On various moduli of smoothness and $K$-functionals

R. M. Trigub

Published 2016-06-24Version 1

In this paper, exact rate of approximation of functions by linear means of Fourier series and Fourier integrals and corresponding $K$-functionals are expressed via special moduli of smoothness. . Introduction is given in $\S 1$. In $\S2$ functions on the line $\mathbb{R}$ are studied.

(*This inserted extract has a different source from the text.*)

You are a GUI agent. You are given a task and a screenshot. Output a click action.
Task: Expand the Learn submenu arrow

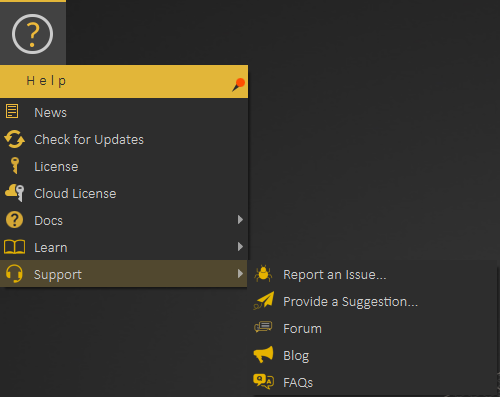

A typical (well-known) result is as follows: for each $2\pi$-periodic function in $L_p$ on the period, for any $p\in[1,+\infty]$ ($L_\infty=C$) and $r\in\mathbb{N}$, there is a trigonometric polynomial $\tau_{r,n}(f)$ of degree not greater than $n$ such that \big\|f-\tau_{r,n}(f)\big\|_p\asymp\omega_r\Big(f;\frac{1}{n}\Big)_p\asymp \inf\limits_{g}\Big\{\|f-g\|_p+\frac{1}{n^r}\big\|g^{(r)}\big\|_p\Big\}, where the positive constants in these bilateral inequalities depend only on $r$. In $\S 3$ we deal with functions on $\mathbb{R}^d$ ($d\geq2$), while in $\S 4$ with functions on Banach spaces. The paper is partially of survey nature. The proofs are given only for Theorems 2.2, 3.9 and those in $\S 4$. Related open problems are formulated in $\S 5$. The list of references contains 52 items.